Boat Tonnage Planning Guide
Boat tonnage is a practical way to describe the internal volume and carrying ability of a vessel. It is not the same as simple weight. Gross tonnage estimates enclosed volume. Displacement estimates the mass of water pushed aside by the hull. Both values help designers, surveyors, owners, and engineers understand the scale of a boat.
Why Tonnage Matters
A tonnage estimate supports registration checks, loading reviews, marina discussions, and early design comparisons. It also gives a useful reference for electrical planning. Larger displacement usually allows more batteries, cabling, generation, and service equipment. Smaller craft need tighter control of every added kilogram or pound.
Hull Inputs
The calculator uses length, beam, moulded depth, draft, and block coefficient. The block coefficient describes how full the underwater or enclosed shape is compared with a rectangular block. A fine racing hull has a lower value. A cargo style hull has a higher value. The same dimensions can therefore produce very different tonnage estimates.
Loading And Electrical Context
Lightship weight is the boat before variable loads. Fuel, water, stores, passengers, crew, cargo, and electrical equipment reduce the remaining payload margin. The electrical section estimates required energy from load, running time, voltage, and efficiency. This helps compare battery bank size with available tonnage and displacement allowance.
Reading The Result
Gross tonnage is an approximate regulatory style measure. Registered tons convert enclosed volume into one hundred cubic foot units. Displacement shows the supported weight at the entered draft. Deadweight is the difference between displacement and lightship weight. A negative margin means the proposed loading is too heavy for the entered draft assumptions.
Use The Exported Report
The CSV file is useful for spreadsheets and records. The PDF file gives a report for clients, students, or workshop notes.
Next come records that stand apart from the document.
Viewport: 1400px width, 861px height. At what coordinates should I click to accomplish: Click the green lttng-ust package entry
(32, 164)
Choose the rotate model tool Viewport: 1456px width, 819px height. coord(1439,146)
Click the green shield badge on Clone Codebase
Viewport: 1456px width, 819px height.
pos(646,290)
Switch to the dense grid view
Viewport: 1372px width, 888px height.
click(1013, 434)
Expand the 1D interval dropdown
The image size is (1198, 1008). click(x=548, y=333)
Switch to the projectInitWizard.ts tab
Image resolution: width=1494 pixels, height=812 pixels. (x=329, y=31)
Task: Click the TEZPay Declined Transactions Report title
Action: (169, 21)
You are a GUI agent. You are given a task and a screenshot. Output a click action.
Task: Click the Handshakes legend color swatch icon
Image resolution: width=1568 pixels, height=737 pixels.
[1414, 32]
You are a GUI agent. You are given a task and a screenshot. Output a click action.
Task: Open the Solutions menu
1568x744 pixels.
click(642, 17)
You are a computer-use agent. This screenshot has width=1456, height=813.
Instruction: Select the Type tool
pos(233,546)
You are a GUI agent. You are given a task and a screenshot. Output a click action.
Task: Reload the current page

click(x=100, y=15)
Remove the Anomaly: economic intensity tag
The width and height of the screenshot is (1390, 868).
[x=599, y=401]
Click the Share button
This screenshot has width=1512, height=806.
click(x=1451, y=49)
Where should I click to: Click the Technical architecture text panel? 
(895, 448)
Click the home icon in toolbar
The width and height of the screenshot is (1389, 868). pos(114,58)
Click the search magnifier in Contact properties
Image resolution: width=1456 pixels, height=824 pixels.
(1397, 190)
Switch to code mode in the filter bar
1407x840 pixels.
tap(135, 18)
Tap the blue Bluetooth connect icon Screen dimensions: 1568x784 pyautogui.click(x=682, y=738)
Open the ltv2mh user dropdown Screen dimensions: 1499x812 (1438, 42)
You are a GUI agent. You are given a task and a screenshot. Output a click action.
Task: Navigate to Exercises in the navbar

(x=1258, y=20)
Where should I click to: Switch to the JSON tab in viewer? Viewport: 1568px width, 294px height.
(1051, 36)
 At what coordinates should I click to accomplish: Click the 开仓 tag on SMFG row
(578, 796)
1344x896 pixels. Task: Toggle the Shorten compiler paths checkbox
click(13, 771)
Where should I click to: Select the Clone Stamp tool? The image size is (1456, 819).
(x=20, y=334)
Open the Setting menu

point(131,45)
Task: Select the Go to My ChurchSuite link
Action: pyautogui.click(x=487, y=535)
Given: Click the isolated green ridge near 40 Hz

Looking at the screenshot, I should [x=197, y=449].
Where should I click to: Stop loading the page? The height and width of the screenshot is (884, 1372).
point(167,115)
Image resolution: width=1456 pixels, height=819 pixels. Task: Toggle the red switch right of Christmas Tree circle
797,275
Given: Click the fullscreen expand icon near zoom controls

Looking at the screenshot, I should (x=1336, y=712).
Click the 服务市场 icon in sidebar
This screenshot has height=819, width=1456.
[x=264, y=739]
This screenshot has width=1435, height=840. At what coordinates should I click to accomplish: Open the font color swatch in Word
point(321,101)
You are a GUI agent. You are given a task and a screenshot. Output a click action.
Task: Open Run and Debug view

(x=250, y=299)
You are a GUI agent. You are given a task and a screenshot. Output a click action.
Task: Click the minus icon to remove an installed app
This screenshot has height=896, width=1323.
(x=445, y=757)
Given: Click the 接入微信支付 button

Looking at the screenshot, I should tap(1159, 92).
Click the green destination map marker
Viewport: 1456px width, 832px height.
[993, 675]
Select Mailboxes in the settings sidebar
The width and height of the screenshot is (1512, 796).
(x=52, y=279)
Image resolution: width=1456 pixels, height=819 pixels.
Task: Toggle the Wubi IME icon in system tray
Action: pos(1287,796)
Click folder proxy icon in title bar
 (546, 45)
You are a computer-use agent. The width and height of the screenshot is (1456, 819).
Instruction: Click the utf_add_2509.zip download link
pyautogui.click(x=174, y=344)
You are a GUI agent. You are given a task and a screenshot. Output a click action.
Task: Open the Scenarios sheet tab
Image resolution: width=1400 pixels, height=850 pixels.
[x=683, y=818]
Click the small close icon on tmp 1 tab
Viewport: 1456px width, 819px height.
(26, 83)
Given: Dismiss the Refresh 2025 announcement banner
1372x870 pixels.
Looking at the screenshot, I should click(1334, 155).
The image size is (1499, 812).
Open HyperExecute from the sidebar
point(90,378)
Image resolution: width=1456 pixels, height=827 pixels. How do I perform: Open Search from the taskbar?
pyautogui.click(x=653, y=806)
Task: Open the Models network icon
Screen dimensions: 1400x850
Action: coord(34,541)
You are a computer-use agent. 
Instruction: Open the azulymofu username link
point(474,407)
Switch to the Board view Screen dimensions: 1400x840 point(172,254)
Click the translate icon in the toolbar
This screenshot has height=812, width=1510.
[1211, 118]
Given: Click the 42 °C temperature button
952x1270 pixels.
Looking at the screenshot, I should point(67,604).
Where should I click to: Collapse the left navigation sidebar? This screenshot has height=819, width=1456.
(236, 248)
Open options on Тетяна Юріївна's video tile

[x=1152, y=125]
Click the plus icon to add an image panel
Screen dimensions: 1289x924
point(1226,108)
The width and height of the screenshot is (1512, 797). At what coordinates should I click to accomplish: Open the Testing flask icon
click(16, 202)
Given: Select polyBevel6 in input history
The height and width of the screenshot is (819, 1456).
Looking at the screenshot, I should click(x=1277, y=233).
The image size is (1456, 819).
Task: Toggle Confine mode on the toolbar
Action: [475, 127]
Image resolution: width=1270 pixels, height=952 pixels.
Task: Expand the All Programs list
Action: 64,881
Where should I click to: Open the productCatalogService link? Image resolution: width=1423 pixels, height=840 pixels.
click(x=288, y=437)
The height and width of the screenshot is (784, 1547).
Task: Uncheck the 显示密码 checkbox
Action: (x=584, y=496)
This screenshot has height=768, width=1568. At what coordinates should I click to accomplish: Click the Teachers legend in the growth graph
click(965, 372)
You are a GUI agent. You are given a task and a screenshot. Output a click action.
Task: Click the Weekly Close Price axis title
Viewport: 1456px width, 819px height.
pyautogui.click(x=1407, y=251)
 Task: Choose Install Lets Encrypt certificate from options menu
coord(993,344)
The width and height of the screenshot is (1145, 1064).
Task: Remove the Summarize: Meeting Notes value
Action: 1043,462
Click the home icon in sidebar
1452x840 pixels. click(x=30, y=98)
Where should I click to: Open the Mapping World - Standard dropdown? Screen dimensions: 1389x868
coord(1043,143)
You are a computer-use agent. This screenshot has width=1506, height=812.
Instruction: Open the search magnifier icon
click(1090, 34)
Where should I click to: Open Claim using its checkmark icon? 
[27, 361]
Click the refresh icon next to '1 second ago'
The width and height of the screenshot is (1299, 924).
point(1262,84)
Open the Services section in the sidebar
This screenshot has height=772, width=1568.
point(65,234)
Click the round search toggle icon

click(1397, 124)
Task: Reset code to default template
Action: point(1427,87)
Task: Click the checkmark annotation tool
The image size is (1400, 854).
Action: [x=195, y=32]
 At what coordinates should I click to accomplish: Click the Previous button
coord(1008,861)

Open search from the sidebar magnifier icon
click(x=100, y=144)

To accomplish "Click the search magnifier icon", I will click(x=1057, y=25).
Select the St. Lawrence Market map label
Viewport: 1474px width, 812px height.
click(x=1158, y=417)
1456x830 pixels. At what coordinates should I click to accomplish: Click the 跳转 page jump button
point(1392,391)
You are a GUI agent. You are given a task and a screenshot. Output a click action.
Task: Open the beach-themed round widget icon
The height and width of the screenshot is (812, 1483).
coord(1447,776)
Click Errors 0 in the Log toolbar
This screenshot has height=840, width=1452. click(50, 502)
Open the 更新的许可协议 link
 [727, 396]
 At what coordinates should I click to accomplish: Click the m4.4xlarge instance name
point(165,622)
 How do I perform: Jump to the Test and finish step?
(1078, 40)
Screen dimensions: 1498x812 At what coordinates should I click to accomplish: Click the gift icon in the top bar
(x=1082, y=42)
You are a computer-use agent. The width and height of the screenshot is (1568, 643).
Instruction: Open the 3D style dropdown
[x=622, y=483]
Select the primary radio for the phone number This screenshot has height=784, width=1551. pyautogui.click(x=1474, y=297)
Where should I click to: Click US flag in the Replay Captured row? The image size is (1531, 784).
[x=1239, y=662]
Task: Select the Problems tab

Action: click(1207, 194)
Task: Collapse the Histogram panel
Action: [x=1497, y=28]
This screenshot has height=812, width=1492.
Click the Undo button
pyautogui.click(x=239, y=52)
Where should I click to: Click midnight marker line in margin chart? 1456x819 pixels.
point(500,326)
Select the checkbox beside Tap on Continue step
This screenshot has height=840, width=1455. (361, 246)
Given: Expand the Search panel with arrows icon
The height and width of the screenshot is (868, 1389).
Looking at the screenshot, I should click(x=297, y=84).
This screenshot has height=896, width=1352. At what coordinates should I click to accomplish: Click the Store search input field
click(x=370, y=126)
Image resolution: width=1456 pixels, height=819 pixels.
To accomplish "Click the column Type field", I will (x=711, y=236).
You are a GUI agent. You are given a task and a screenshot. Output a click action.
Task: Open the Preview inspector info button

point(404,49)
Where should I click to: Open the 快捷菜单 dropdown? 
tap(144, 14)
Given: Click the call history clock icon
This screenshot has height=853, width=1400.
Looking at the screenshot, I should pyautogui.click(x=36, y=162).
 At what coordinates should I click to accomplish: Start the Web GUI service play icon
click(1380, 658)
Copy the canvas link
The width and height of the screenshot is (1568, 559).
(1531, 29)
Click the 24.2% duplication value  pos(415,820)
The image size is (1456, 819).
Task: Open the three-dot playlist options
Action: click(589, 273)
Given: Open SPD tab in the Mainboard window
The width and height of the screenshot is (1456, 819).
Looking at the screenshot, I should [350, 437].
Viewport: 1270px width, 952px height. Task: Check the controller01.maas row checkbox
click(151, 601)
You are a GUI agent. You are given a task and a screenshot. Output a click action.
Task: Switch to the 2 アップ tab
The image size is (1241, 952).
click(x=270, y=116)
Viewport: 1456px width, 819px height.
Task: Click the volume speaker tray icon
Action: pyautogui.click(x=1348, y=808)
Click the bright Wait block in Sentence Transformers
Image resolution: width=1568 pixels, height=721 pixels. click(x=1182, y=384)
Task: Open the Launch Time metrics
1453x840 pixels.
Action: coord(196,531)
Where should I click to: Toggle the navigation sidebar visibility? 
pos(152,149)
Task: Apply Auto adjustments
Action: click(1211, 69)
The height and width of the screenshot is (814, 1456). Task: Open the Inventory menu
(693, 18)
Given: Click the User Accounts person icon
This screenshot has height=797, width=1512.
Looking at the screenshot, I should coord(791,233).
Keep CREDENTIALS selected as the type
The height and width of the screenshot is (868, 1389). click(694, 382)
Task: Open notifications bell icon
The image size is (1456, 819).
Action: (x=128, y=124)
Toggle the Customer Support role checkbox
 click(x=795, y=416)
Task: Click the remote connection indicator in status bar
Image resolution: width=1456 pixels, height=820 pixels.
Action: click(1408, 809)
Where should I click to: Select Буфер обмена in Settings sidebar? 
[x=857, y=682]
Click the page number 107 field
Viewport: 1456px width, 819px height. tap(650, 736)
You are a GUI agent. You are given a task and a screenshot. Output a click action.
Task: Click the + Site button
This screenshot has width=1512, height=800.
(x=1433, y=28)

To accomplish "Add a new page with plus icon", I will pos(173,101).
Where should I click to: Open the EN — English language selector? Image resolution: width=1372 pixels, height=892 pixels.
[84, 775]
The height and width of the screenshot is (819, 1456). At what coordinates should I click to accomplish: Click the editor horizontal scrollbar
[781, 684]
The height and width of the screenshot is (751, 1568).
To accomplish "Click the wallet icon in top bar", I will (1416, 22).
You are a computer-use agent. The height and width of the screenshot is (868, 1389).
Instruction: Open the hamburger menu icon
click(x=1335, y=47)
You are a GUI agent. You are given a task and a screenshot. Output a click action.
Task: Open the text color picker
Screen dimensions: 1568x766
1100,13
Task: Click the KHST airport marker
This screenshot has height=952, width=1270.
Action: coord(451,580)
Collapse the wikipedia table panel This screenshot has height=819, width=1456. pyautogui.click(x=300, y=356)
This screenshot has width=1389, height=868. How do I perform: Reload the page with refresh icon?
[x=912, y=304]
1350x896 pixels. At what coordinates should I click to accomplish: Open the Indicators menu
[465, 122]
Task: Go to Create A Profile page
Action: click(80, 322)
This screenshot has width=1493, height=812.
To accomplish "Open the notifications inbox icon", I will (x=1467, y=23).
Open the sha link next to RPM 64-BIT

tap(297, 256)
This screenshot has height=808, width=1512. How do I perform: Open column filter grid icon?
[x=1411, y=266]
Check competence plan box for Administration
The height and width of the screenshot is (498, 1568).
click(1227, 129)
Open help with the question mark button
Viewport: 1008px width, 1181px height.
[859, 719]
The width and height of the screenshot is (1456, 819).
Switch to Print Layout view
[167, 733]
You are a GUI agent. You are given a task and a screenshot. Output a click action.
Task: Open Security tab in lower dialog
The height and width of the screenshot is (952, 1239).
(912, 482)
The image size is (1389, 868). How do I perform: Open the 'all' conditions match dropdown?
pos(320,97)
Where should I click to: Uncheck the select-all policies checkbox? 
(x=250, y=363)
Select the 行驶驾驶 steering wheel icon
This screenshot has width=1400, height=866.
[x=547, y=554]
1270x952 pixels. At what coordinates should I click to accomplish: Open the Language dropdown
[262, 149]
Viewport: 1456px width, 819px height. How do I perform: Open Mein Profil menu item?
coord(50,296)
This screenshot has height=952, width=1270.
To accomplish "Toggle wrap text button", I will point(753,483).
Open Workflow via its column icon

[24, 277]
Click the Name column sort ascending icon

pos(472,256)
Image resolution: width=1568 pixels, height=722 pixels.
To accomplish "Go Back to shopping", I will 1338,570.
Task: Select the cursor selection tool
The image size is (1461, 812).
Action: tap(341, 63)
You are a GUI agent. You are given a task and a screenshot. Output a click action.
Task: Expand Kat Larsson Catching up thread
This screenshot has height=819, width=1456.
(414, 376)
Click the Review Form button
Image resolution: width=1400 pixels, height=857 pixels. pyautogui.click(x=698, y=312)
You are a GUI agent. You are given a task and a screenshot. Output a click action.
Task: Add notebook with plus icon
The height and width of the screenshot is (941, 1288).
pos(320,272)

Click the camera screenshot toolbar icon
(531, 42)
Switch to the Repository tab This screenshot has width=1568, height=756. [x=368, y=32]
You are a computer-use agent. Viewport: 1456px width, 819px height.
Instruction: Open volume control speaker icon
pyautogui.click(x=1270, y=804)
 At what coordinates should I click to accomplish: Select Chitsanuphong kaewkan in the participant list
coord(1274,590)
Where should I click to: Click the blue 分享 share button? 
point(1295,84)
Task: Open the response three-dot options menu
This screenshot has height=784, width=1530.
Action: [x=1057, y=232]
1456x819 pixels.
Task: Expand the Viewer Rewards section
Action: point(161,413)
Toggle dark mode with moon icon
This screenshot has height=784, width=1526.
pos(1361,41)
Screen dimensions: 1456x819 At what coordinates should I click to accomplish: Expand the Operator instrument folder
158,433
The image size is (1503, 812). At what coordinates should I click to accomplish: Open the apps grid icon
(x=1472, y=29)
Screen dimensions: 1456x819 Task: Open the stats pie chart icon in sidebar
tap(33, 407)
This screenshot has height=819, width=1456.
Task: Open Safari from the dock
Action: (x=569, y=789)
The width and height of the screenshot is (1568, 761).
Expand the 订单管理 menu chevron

Save both outputs with the project name, unit system, water type, and revision date for traceability during later design reviews.
Good Practice
Use measured hull data whenever possible. Avoid guessing depth or coefficient for final decisions. Compare fresh water and seawater conditions when the boat travels between rivers and coastal areas. Treat this tool as an engineering estimate, not a certificate. Final tonnage, stability, and load line decisions should be checked by a qualified marine professional.